Study material –

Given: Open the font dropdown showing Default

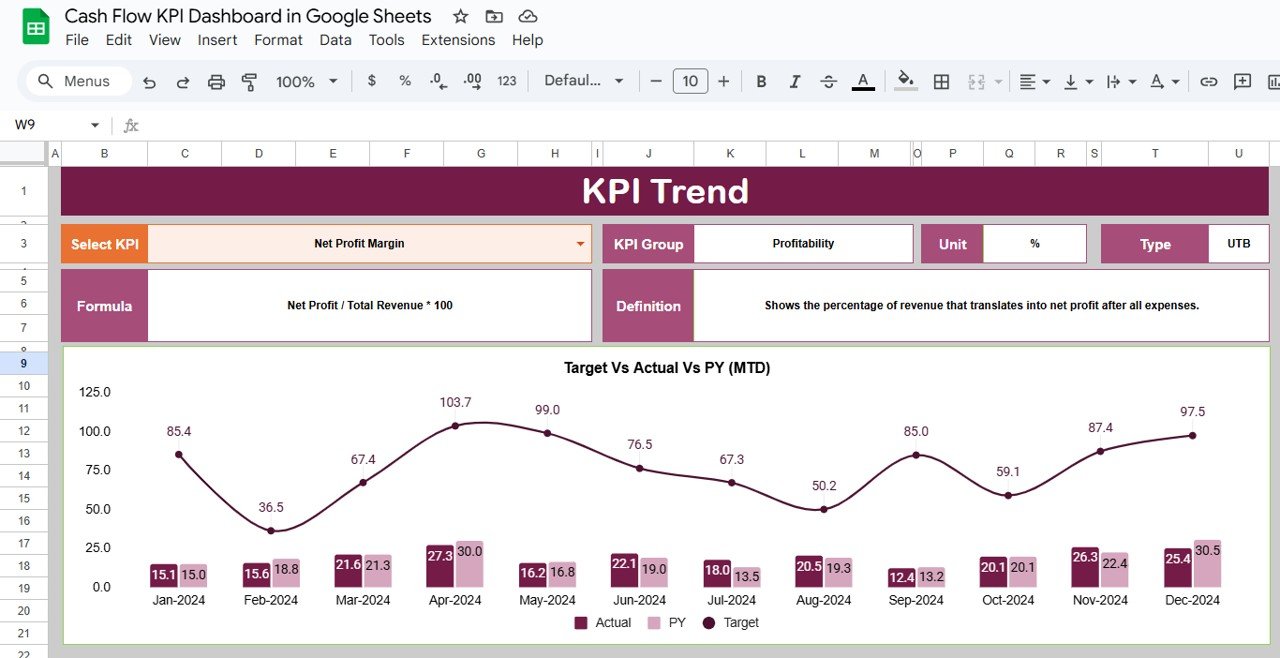Looking at the screenshot, I should [x=583, y=81].
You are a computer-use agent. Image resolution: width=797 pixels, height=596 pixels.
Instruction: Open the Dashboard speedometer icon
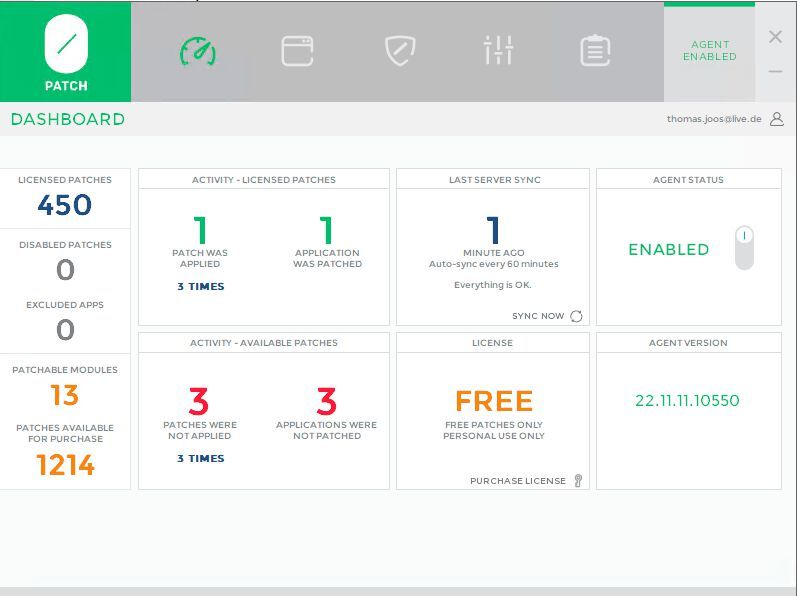pos(198,51)
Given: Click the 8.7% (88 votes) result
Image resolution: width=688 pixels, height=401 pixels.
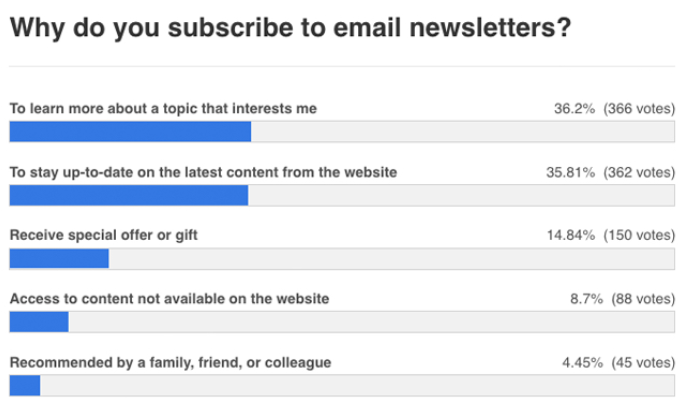Looking at the screenshot, I should click(x=621, y=298).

Problem details – Repeat the entries above exactly and skip the images.

Reply –
Given: Open the font dropdown showing Default

Looking at the screenshot, I should [x=583, y=81].
You are a computer-use agent. Image resolution: width=797 pixels, height=596 pixels.
Instruction: Open the Dashboard speedometer icon
pos(198,51)
Given: Click the 8.7% (88 votes) result
Image resolution: width=688 pixels, height=401 pixels.
Looking at the screenshot, I should click(x=621, y=298).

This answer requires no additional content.